__Work to be completed__: Reproduce, word for word, every row from the line containing "Viewport: 600px width, 450px" down to the line containing "The image size is (1752, 586).", including both of those lines.

[Records from a dataset]
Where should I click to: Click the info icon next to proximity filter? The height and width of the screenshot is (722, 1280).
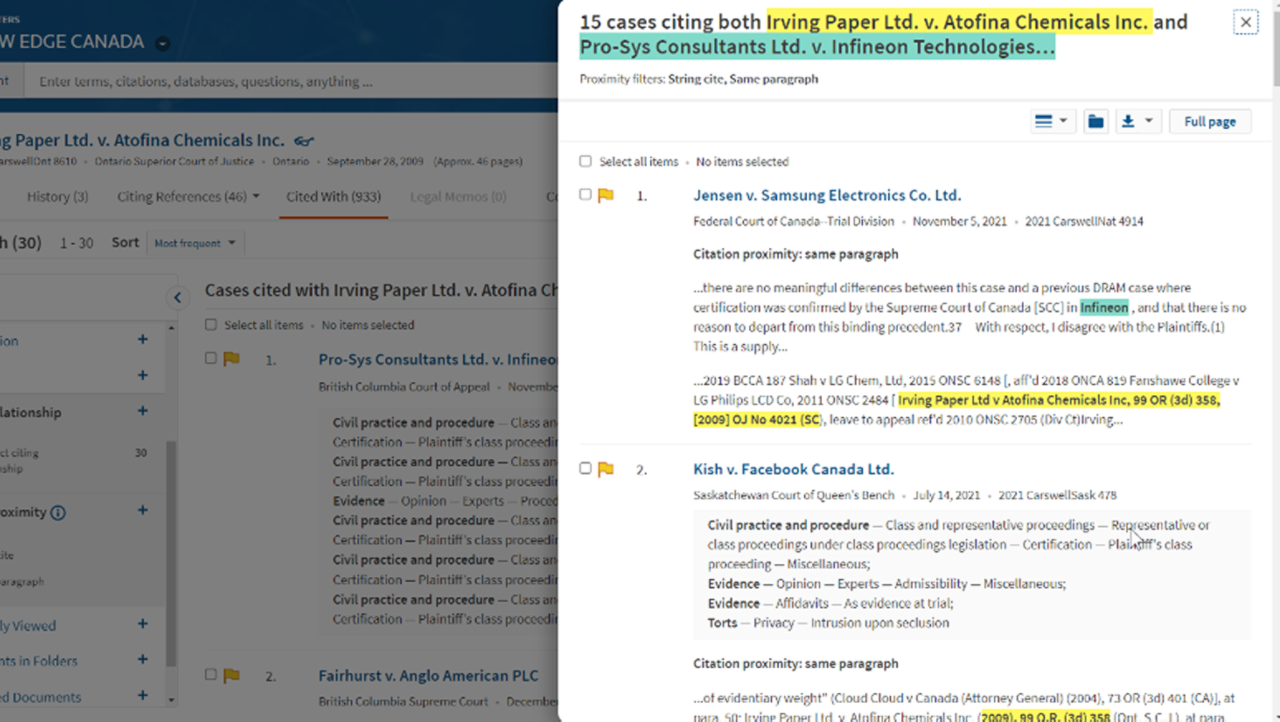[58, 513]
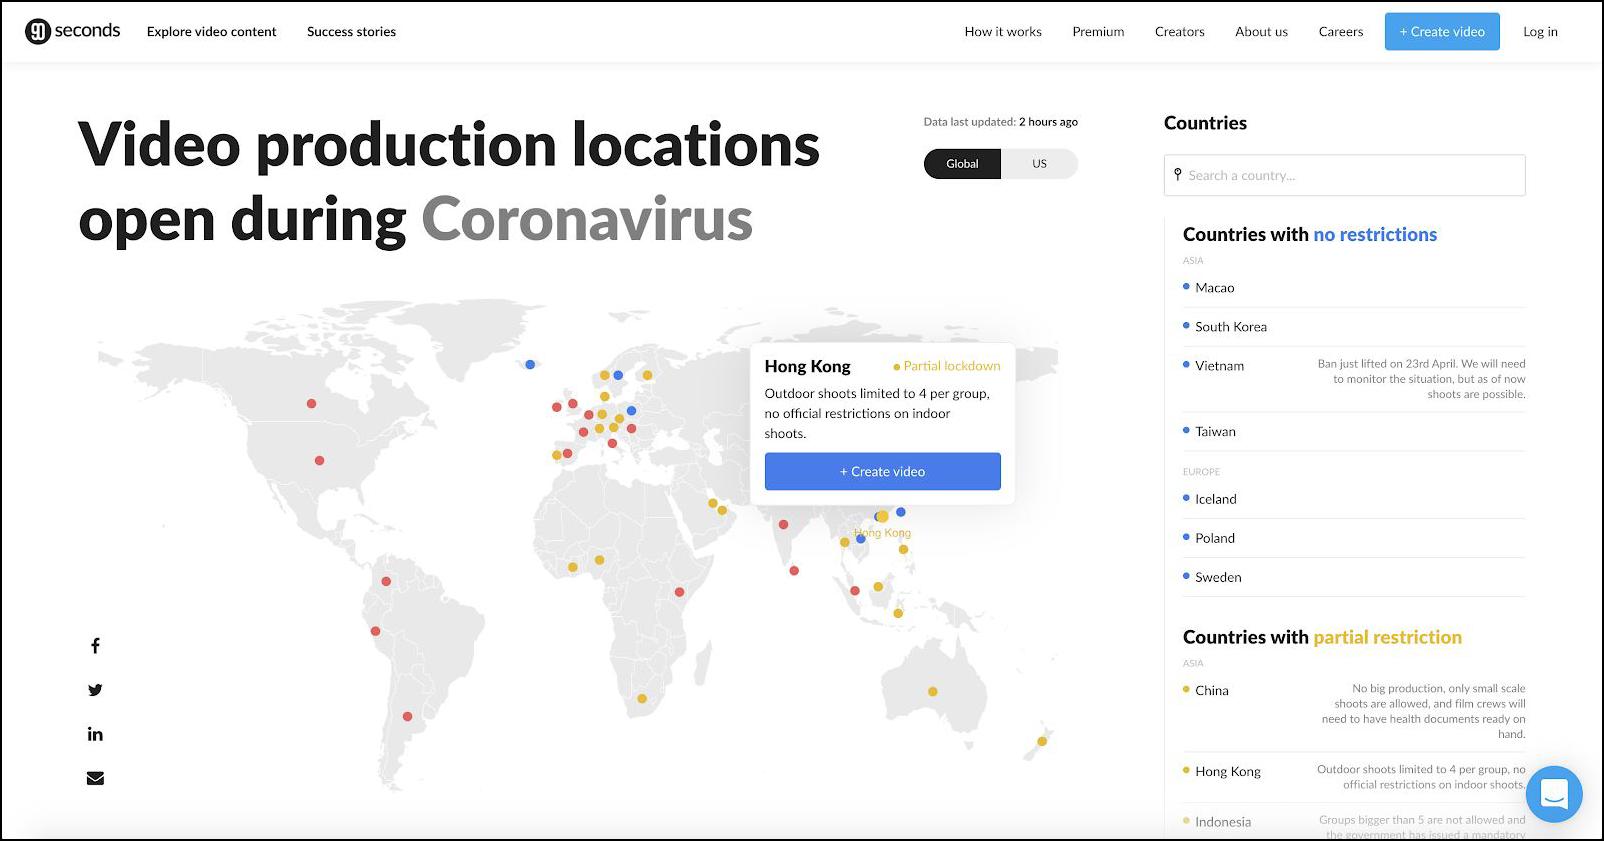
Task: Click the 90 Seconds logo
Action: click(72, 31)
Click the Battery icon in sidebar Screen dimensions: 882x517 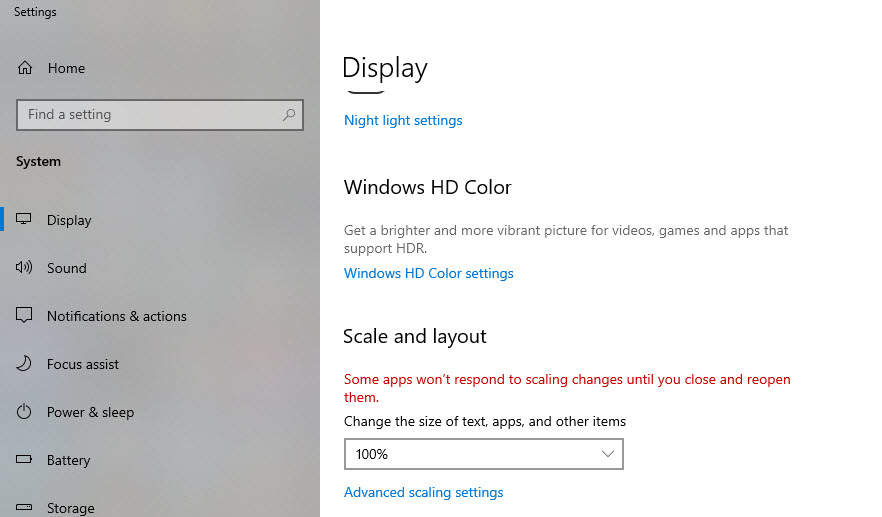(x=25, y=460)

---

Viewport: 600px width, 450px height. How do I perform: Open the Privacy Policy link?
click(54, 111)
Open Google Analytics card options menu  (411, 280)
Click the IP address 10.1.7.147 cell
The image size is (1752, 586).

__Task solution__:
Viewport: 600px width, 450px height. How do I perform: Open the Privacy Policy link?
click(54, 111)
Open Google Analytics card options menu  (411, 280)
Click the IP address 10.1.7.147 cell
The image size is (1752, 586).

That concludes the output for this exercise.